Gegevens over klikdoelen

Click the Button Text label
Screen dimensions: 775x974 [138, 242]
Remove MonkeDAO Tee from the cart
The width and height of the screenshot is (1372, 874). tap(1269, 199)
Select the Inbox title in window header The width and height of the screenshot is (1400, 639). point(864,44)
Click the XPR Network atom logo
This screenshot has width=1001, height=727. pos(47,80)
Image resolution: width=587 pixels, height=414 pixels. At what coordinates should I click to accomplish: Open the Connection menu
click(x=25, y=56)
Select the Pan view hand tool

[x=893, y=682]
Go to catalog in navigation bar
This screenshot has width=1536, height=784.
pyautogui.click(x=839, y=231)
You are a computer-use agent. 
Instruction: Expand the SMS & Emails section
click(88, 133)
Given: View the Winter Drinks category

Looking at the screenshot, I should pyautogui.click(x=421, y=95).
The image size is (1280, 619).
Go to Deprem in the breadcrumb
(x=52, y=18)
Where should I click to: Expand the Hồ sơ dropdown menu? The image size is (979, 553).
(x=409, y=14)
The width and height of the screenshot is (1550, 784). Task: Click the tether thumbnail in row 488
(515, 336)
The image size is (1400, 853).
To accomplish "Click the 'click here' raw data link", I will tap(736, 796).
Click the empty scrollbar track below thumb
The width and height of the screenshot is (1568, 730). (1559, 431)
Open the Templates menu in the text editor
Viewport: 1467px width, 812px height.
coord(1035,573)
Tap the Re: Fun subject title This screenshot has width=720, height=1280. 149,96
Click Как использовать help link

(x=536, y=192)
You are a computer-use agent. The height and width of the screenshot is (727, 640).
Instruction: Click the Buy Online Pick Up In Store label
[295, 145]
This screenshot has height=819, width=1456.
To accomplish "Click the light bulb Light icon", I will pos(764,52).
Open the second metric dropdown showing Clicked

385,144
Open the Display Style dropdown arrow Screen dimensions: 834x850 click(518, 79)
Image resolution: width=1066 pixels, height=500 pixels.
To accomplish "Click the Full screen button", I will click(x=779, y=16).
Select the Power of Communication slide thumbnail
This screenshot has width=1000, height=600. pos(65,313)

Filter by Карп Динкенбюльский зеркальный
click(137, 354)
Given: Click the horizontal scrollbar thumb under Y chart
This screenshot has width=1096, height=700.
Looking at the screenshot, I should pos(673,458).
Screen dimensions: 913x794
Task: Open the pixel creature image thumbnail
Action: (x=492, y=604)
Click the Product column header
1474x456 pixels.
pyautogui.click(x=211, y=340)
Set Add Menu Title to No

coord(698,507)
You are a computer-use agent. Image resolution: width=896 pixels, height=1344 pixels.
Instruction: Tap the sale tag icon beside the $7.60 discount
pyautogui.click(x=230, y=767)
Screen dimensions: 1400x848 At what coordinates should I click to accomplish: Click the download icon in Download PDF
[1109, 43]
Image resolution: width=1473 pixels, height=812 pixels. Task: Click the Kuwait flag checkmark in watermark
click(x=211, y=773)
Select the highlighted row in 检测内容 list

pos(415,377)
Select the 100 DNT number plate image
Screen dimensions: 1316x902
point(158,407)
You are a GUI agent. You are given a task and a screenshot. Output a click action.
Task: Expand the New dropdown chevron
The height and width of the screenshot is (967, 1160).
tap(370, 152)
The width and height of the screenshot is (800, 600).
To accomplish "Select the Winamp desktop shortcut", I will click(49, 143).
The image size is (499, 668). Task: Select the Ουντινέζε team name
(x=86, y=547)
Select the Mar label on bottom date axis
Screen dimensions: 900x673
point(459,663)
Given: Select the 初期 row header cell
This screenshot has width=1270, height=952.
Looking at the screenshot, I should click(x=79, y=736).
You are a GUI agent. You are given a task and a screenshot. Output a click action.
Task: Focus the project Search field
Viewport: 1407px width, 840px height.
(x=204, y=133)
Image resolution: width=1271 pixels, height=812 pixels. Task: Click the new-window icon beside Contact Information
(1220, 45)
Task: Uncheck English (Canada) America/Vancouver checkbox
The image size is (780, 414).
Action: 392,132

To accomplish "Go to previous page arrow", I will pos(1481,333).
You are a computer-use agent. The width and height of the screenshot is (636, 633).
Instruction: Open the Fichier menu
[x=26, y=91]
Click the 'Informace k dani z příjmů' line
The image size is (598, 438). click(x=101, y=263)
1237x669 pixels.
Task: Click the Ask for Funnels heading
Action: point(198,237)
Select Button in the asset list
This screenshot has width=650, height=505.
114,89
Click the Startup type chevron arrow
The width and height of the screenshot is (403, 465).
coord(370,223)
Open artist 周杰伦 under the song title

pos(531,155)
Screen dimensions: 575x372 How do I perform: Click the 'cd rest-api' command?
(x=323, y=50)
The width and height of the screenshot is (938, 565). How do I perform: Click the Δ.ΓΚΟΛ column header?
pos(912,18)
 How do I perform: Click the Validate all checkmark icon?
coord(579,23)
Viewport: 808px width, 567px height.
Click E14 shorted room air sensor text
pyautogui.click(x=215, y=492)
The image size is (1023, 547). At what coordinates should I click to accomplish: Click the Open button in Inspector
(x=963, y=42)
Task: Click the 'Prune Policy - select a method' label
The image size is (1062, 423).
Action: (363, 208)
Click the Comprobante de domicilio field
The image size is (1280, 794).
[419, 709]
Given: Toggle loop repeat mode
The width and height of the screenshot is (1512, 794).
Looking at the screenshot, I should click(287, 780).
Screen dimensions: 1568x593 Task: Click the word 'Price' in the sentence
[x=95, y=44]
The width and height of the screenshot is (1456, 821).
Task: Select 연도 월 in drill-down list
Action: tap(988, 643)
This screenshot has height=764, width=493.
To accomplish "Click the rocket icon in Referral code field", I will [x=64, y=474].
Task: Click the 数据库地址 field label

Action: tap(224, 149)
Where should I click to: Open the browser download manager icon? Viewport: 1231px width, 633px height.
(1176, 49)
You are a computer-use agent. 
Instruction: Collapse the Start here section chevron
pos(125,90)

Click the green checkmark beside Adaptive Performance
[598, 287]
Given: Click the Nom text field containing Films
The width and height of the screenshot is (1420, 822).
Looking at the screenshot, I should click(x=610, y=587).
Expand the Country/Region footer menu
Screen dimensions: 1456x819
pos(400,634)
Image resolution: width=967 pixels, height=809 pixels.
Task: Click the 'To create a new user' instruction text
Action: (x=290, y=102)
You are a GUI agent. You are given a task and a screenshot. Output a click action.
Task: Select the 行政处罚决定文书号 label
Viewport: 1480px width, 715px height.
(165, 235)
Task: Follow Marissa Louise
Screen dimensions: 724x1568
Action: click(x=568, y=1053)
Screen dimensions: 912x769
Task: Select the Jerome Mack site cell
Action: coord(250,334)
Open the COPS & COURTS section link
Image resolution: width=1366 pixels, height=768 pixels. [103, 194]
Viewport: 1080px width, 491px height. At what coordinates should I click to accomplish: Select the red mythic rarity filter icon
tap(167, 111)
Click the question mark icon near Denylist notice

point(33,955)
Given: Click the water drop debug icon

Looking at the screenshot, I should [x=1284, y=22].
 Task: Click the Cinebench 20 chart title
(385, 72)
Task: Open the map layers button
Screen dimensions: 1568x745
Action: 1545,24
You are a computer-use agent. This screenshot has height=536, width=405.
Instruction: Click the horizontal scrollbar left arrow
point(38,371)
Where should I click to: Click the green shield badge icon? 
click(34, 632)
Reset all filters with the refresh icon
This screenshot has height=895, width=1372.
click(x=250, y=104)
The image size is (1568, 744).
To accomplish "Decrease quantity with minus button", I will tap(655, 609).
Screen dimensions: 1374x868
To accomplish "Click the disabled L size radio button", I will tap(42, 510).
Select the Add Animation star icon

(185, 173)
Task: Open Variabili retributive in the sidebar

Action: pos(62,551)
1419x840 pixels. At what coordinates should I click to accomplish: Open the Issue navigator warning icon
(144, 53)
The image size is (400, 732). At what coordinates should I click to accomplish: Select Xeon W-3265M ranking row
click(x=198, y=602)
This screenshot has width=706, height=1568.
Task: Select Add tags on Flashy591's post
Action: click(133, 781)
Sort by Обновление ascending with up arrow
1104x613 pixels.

▶ [EISEN OPDRACHT]: Herschrijf het materiaal vanaf het begin tot en met de regel met "(x=536, y=192)" als een genummerde lijst, zonder de lege regels.

▶ [ANTWOORD OPDRACHT]:
1. Click the Button Text label
2. Screen dimensions: 775x974 [138, 242]
3. Remove MonkeDAO Tee from the cart
4. The width and height of the screenshot is (1372, 874). tap(1269, 199)
5. Select the Inbox title in window header The width and height of the screenshot is (1400, 639). point(864,44)
6. Click the XPR Network atom logo
7. This screenshot has width=1001, height=727. pos(47,80)
8. Image resolution: width=587 pixels, height=414 pixels. At what coordinates should I click to accomplish: Open the Connection menu
9. click(x=25, y=56)
10. Select the Pan view hand tool
11. [x=893, y=682]
12. Go to catalog in navigation bar
13. This screenshot has width=1536, height=784.
14. pyautogui.click(x=839, y=231)
15. You are a computer-use agent. 
16. Instruction: Expand the SMS & Emails section
17. click(88, 133)
18. Given: View the Winter Drinks category
19. Looking at the screenshot, I should pyautogui.click(x=421, y=95).
20. The image size is (1280, 619).
21. Go to Deprem in the breadcrumb
22. (x=52, y=18)
23. Where should I click to: Expand the Hồ sơ dropdown menu? The image size is (979, 553).
24. (x=409, y=14)
25. The width and height of the screenshot is (1550, 784). Task: Click the tether thumbnail in row 488
26. (515, 336)
27. The image size is (1400, 853).
28. To accomplish "Click the 'click here' raw data link", I will tap(736, 796).
29. Click the empty scrollbar track below thumb
30. The width and height of the screenshot is (1568, 730). (1559, 431)
31. Open the Templates menu in the text editor
32. Viewport: 1467px width, 812px height.
33. coord(1035,573)
34. Tap the Re: Fun subject title This screenshot has width=720, height=1280. 149,96
35. Click Как использовать help link
36. (x=536, y=192)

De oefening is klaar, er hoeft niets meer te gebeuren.